The OS Specific Part
That data structure (created by the keyboard driver) is typically standardized by the OS as a "user input event" (so, same "event" data structure for keyboard, mouse, touchscreen, joystick, ...).
That "user input event" is sent from driver via. some form of inter-process communication (pipes, messages, ...) to something else (e.g. GUI). This inter-process communication has 2 common behaviors - if the receiving program is blocked waiting to receive an event then the scheduler unblocks it (cancels the waiting) and schedules it to get CPU time again; and if the receiving program isn't waiting the event is often put on a queue (in memory) of pending events.
Of course often there's many processes involved, and the "user input event" might be forwarded from one process (e.g. input method editor) to another process (e.g. GUI) to another process (e.g. whichever window has keyboard focus). Also (for old legacy command line stuff) it might end up at a translation layer (e.g. terminal emulator) that converts the events into a character stream (stdin) while destroying most of the information (e.g. when a key is released).
The Language Specific Part
To get the event from high level code, it depends what the language is and sometimes also which library is being used. The most common is some kind of "getEvent()" that causes the program to fetch the next event from its queue (from memory); and may cause the program to wait (and not use any CPU time) if there isn't any event get yet. However, often that is buried further, such that you register a callback and then when something else calls "getEvent()" and when it receives an even it calls the callback you registered; so it might end up like (e.g. for Java) public boolean handleEvent(Event evt) { switch (evt.id) { case Event.KEY_PRESS: ....
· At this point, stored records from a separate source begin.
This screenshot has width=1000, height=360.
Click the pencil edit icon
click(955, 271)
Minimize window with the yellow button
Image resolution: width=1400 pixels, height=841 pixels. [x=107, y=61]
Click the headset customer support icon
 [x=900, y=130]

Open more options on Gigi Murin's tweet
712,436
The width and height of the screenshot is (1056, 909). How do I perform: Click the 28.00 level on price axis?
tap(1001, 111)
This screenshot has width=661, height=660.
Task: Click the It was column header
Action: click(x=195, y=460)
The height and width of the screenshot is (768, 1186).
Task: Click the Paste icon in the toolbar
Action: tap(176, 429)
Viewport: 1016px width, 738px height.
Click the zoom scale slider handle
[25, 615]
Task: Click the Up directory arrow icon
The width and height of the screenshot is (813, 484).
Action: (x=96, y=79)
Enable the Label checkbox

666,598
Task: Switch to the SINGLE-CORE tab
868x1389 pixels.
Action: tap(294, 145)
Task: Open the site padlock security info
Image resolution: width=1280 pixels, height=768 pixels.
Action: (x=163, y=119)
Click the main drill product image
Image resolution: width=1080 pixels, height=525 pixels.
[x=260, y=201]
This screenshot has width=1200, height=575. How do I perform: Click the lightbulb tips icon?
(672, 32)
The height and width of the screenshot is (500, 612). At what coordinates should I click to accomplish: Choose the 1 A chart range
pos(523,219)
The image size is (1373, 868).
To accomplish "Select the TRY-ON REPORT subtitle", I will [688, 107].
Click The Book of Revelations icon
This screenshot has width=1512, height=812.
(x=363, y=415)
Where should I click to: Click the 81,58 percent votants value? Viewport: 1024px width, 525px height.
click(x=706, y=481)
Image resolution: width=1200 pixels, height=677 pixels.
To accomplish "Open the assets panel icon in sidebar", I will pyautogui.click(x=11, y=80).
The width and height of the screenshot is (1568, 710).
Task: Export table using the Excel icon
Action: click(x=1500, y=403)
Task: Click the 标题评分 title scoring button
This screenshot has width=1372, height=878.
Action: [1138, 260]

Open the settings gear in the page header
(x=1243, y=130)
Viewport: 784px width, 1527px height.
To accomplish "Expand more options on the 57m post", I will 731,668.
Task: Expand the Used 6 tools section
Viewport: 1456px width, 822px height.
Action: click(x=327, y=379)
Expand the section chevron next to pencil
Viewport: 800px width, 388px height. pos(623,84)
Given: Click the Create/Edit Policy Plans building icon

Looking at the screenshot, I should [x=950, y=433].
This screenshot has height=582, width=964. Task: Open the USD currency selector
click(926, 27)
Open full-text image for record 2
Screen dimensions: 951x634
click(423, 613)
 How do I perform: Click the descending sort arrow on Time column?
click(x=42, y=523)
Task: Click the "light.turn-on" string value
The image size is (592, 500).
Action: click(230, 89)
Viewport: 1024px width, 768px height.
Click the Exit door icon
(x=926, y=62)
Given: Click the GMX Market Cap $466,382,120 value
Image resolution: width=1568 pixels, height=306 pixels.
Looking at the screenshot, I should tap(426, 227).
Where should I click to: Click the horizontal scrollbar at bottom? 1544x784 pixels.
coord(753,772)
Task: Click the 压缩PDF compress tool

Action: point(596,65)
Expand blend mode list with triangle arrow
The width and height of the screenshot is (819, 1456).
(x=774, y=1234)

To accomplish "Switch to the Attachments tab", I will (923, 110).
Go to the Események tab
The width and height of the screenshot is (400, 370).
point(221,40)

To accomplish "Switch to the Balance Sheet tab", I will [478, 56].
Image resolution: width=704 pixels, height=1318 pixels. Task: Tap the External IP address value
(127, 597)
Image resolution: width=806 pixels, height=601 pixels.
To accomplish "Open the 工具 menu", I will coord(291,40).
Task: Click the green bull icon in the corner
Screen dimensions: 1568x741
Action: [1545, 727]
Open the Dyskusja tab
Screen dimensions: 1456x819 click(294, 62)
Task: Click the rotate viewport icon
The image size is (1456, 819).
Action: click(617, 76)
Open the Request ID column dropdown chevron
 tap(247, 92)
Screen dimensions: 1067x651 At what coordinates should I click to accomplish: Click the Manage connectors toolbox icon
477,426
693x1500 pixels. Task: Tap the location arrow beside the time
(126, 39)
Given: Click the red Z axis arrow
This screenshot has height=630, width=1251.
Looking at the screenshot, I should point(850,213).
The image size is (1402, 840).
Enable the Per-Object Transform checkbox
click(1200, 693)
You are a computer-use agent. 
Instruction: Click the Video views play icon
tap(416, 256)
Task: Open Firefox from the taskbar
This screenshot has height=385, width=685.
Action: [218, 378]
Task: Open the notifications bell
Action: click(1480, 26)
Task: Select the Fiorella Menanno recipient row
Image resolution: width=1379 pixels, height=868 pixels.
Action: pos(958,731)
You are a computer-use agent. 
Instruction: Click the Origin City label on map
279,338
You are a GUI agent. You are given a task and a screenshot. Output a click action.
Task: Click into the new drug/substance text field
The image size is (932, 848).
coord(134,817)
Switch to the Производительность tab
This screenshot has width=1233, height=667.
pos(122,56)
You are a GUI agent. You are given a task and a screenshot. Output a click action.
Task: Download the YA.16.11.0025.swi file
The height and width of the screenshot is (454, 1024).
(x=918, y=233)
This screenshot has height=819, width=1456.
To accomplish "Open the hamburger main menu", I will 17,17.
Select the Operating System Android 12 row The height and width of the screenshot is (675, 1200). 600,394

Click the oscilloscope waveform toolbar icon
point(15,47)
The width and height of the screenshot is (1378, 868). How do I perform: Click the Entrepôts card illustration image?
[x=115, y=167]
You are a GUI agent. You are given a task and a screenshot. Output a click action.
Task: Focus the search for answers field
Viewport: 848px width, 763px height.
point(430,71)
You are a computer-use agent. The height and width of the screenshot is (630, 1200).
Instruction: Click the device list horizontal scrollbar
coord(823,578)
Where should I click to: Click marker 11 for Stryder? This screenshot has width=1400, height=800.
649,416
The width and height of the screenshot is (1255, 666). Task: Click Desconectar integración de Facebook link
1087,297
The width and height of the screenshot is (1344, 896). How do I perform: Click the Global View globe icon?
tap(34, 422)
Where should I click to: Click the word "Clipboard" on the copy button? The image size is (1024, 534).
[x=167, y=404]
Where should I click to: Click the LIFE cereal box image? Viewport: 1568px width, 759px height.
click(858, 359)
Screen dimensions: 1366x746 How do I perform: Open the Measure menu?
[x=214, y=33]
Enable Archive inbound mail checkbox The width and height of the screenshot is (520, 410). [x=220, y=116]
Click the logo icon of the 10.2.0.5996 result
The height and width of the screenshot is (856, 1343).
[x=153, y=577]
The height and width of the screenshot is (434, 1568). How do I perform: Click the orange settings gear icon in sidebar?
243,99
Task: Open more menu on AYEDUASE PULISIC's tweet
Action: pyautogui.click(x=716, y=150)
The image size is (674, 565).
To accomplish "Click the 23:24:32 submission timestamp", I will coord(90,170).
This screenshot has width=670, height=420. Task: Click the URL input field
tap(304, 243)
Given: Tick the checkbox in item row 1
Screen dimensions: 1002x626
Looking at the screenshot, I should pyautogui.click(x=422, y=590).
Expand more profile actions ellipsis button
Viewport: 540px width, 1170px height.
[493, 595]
The keyboards are mostly USB today. On most computers, including ARM computers, you have a USB controller implementing the xHCI specification developed by several major tech companies. If you google "xhci intel spec" or something similar, the first link or so should be a link to the full specification.
The xHCI spec requires implementations to be in the form of a PCI device. PCI is another spec which is developed by the PCI-Seg group. This spec specifies everything down to hardware requirements. It is not a free spec like xHCI. It is actually quite expensive to obtain (around 3k$).
The OS detects PCI devices using ACPI or similar specifications which can sometimes be board specific (especially for ARM because all x86 based computers implement ACPI). ACPI tables, found at conventionnal positions of RAM, mention where to find base addresses of the memory mapped configuration space of each PCI device.
The OS interacts with PCI devices using registers that are memory mapped in RAM. The OS reads/writes at the positions specified by ACPI tables and by the configuration spaces themselves to gather information about a certain device and to make the device do operations on its behalf. The configuration space of a PCI device have a general portion (the same for every device) and a more specific portion (device dependent). In the general portion, there are BAR registers that contain the address of the device dependent portion of the config space. Each implementer of the convention can do whatever they want with the device specific portion. The general portion must be somewhat similar for every device so that the OS can properly detect and initialize the device.
Today, each type of device have to respect a certain convention to work with current computers. For example, hard-disks will implement SATA and the board will have an AHCI (a PCI SATA controller). Similarly, keyboards will implement USB and the board has an xHCI.
The xHCI itself have complex interaction mechanisms. A summary for keyboards, is that the OS will "activate" the interrupt IN endpoint of the keyboard. The OS will then place transfer requests (TRBs) on a circular ring in RAM. For interrupt endpoints, the xHCI will read one transfer request per time interval specified by the OS in a specific xHCI register. When the xHCI executes a TRB (when it does the transfer), it will post an event to another circular ring in RAM called the Event Ring. When a new event is posted, the xHCI triggers an interrupt. In the interrupt handler, the OS will read the Event Ring to determine what happened. For a keyboard, the OS will probably see that a transfer was done and read the data. Most often, keyboards will return 8 bytes. Interpretation of each byte is the keys that were pressed at the moment of the transfer. The bytes contain conventional scancodes. So they are not directly in UTF-8 or ASCII format. There is one scancode per keyboard key. It is up to the OS to determine what to do depending on the keyboard key. For example, if the data says that the 'A' key is pressed, then the OS can look if the 'SHIFT' key is pressed to determine if the 'A' should be uppercase or lowercase. If the next report says that the 'A' key is not pressed than the OS should consider this as a release of the key (the user released the key). In other words, the keyboard is polled by the OS at certain intervals.
The interrupt handler will probably pass the key to other portions of the kernel and save the key to a process specific structure. The process will probably poll a lock protected buffer that will contain events. It could also be a system wide buffer that simply contains all events.
The higher level implementation probably varies between OS. If you understand the lower level inner workings than you can probably imagine how an OS will work. It is certain that the whole things is very complex because CPUs nowadays have several cores and caches and other complex mechanisms. The OS must make sure to work seamlessly with all these mechanisms so it is quite complex but achievable. To understand the whole thing, you'd probably need to understand the whole OS. It has lots of ramifications in other OS concepts.

Related

How often do operating systems poll key inputs?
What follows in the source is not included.